Naranjo studied with Ichazo in Chile in the late sixties, and when he returned to California, began to teach the system. He filled out its understanding with his depth of psychological and spiritual knowledge, and used it as a tool for transformation in the groups he called SAT, standing for Seekers after Truth. Sandra was a member of the first SAT group, in Berkeley, California. During and after that period, she was exposed to many different forms of psychological and spiritual work, including Tibetan and Theravada Buddhism, Sufism, and Fourth Way teachings, and pursued vipassana meditation in depth.

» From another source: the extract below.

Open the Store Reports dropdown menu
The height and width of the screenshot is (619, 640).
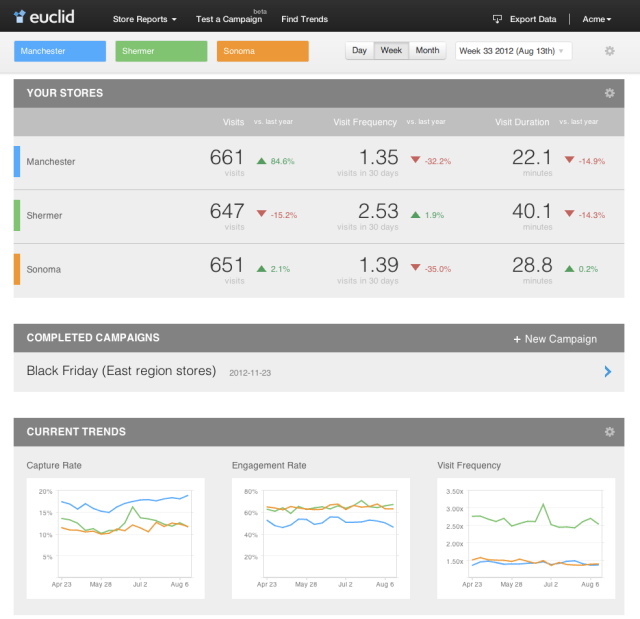(144, 19)
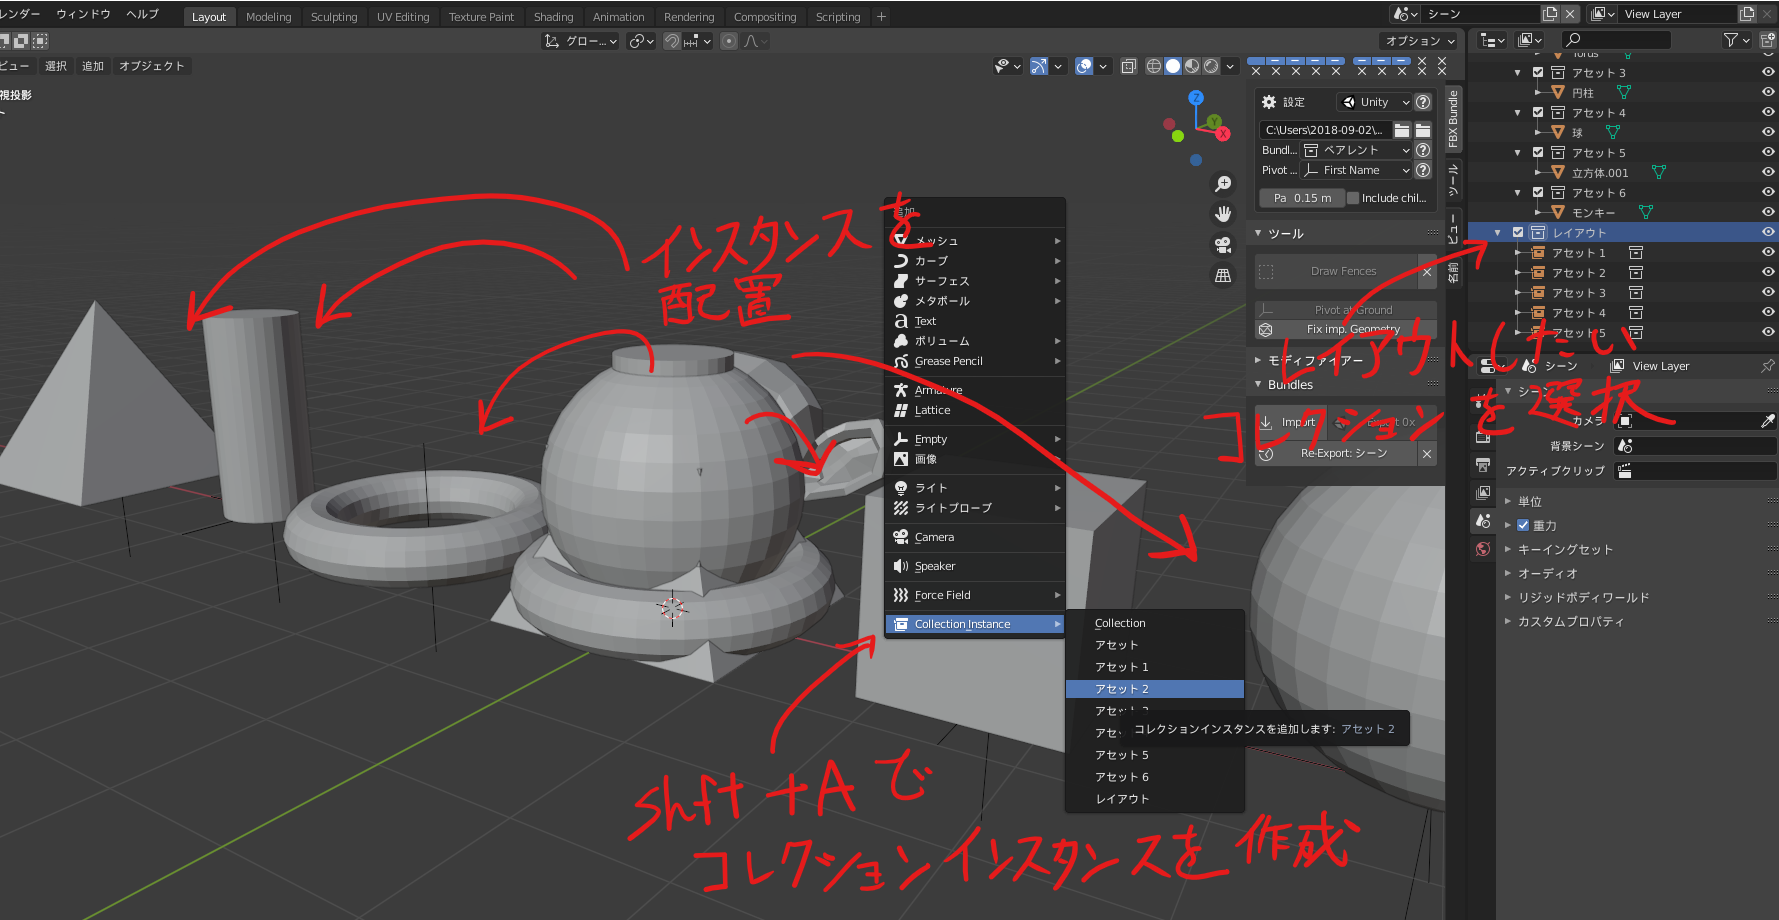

One of her friends and group mates in the first SAT group was Hameed Ali, who writes under the name of A.H. Almaas. In the years that followed the ending of the group, he began to develop the spiritual path called the Diamond Approach® to Inner Realization. Picking up in many ways where that first SAT group left off, Almaas developed a profound and revolutionary way of engaging the ego or personality structure such that it could be used to reconnect with Being or True Nature. Rather than adhering to the traditional spiritual perspective of the ego as an enemy to be transcended or overcome, Almaas showed that it was possible to move through it. He saw that by experientially contacting its contents and questioning the underlying assumptions behind them, they naturally dissolved, revealing deeper levels of reality. He also saw that Being arises in many different qualities, such as universal love, peacefulness, compassion, and so on, and that each of Its manifestations correlates to a particular set of psychological issues and structures. Using the method of becoming fully present to our experience and experientially inquiring into it, the dimensions of Being associated with each sector of the ego naturally reveal themselves. With its intricate map of Being and the personality and its powerful practice, the Diamond Approach® has proven to be a profoundly transformative path for thousands of people throughout the world.

Sandra began working with the Diamond Approach® in 1981, and is now a prominent teacher of that work. Perceiving the dearth of material being published on the enneagram that presented it as the spiritual tool that it is, she decided to write her first book, "The Spiritual Dimension of the Enneagram: Nine Faces of the Soul". In it, she conveys both the basic information and the spirit of the enneagram that she learned from Naranjo, as well as its further amplifications by Almaas and herself. Her second book, "The Enneagram of Passions and Virtues: Finding the Way Home", explores how the enneagram maps the pitfalls and obstacles we all face on the path of personal transformation. It also provides sound guidance in dealing with them, and shows us how working through them affects us. The Diamond Approach® forms the ground for her approach to the enneagram in both of these books. She is currently working on a memoir, leading Diamond Approach® groups in the U.S. and the U.K., and pursuing her artwork.